If you know how to go hard, which you do if you ran 1:49…..you will probably hurt yourself.
If you know how to go hard, which you do if you ran 1:49…..you will probably hurt yourself.
Baumann fan wrote:
2:05 would have finished 4th at the 2025 USATF Masters 40-44 champs and would have won the 45-49 division by 3 seconds. So it's definitely a challenging goal.
Who is the top guy and most likely to win?
OP, it could be possible! No way to find out except to try.
I'm bullish on your chances here. I had an athletic background age 10-18 but never ran track. Started jogging in my 20s, then racing roads. Never did a track race until I was 33, and that year I ran 2:06 (as well as my much-worse road PBs 16:xx, 35:xx).
I know that's unremarkable and 33 is not SO old in mid-distance running, but the part that may be relevant here is I was still doing 2:09 at 42.
So, do I think a former 1:49 guy can run faster in his 40s than a never-was like me? Yes, yes I do.
There are M40 guys chasing and even breaking 2:00 -- maybe you can be one of them.
I don't think you can judge difficulty by the finishers at masters championships. A lot of these have very few entrants; it's more a test of who has the money and time to burn. As a result you'll also see huge gaps sometimes between the different places.
But it's also hard to find people to push you, events to run, etc. I'm trying to run an 800 on and I'm going to ask for volunteers from my run club to help me time trial. If you were a legit track athlete in high school or college, it will feel like a very different pursuit.
It depends on where you fit in the 40 to 49 year old age group. At age 40 it’s not that difficult with a good effort, but after 45 it’s much more challenging. As someone has already pointed out the fastest American in the world last year ran 2:05. He was 46. But that man was only the 42nd fastest person in the world. There’s a real dearth of 800 m talent in this age group in the USA right now, apparently. Even so, it’s a bit of a stretch to say that you will turn into the fastest American in your first year back training.
Speaking of 40, how about some love for 65 year old Rick Lee of NJ who became the first American 65 or older to run a sub-5:00 mile on Saturday. Lee ran 4:57 to break the 65-69 US record by 7 seconds and come within a hair of the world mark. Also, 85 yr old Michael Cook ran 8:09, 4 seconds under the 85-89 US record.

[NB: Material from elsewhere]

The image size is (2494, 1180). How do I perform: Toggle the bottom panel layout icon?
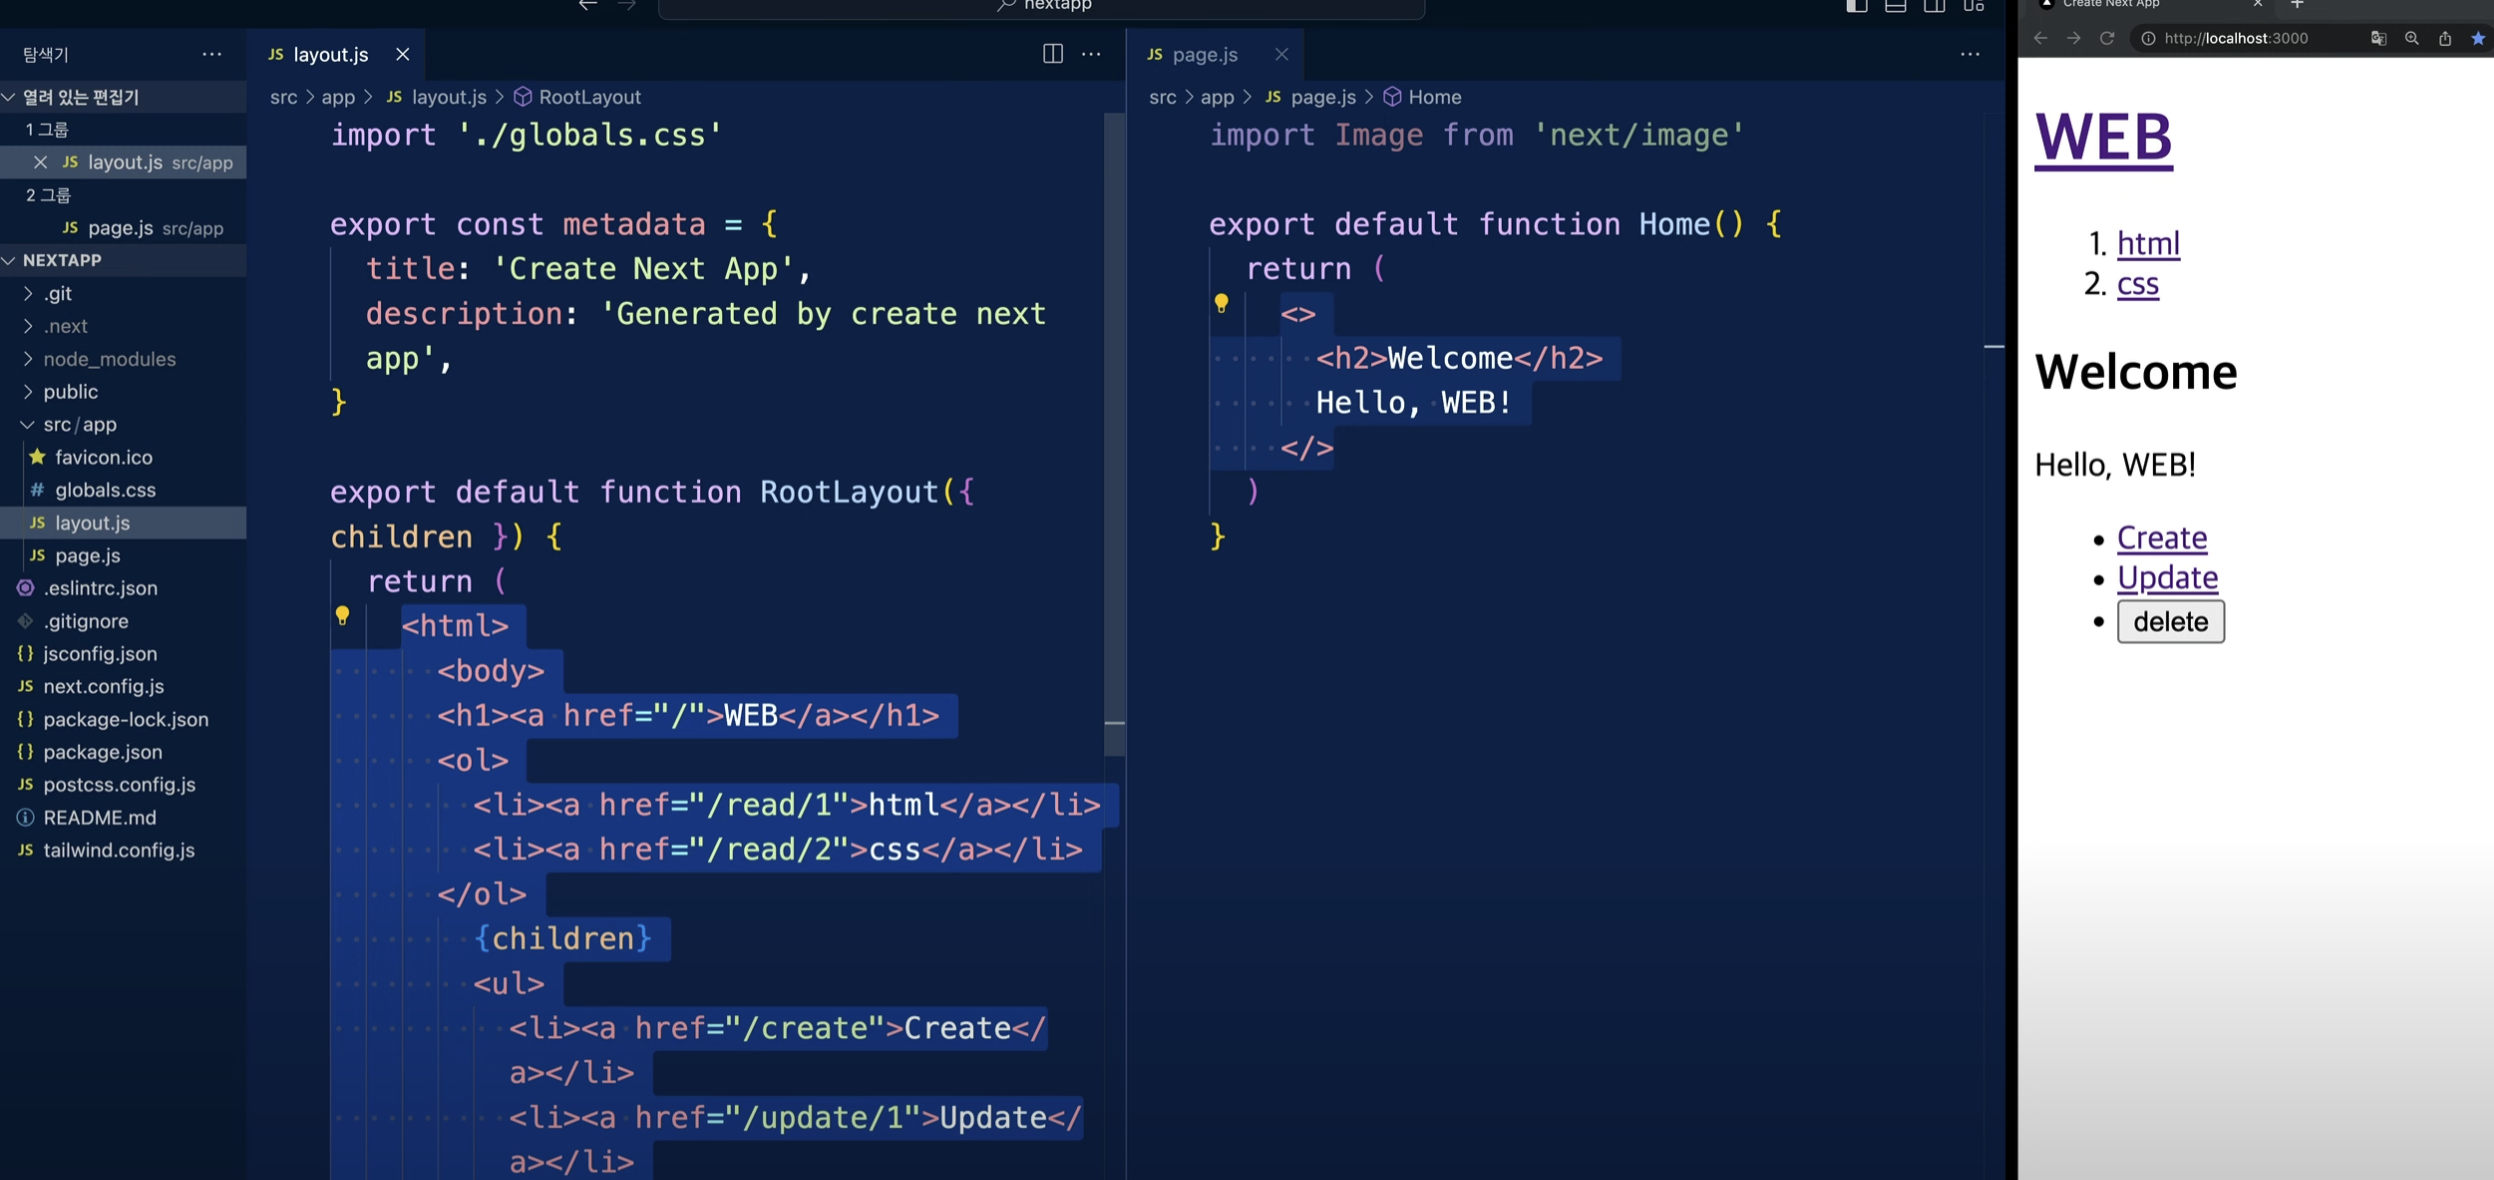click(x=1895, y=6)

As someone in that group who can also still run 2:00. Get a HR monitor and use a lot of controlled threshold (160HR) and easy runs like (120-130HR). You will have a lot fewer hard workouts and even those should be more controlled than in your youth. 200's at 1500 pace type of stuff for intervals. Only when all the signals are green, body is healthy and stride bouncy should you test out your speed and do that sparingly. Most weeks you will be lucky to have one good session, and the rest are just ok.
two-doubleo-high wrote:
Besides the whole speed thing, I think the hardest part is finding races. No access to an indoor track, the outdoor D3 season is 4-5 weeks, weather is usually awful, and the meets are 1.5+ hour drive. I have realistically 2-3 more opportunities in all comers meets this year in mid-late July
39 years old with a 2:00.8 PR from 2004. Never stopped running but haven't focused on mid distance since high school
First time back on the track since late March, 4x200 w/ full recovery. 29-high/30 low.
You can race indoor meets off training on an outdoor track. Ya, it won't go as well as if you could practice the tight turns, but its something.
Check directathletics again unless you just can't travel more than there and back to race - there may be more meets than you think.
Skipping indoor is more so because it's difficult to get race prep in, 200s when it's 10 degrees outside is asking for a strain or worse.
But yeah I'm never going to do this by making excuses. i also don't want to spend 6-8 hours on a weekend just to run a 2:08. 5k-marathon, if the training isnt going perfect, it's easy to just find a different race in a couple months. the windows are a little more narrow with track.
2:05 at 40 is equivalent to 2:00 at your peak.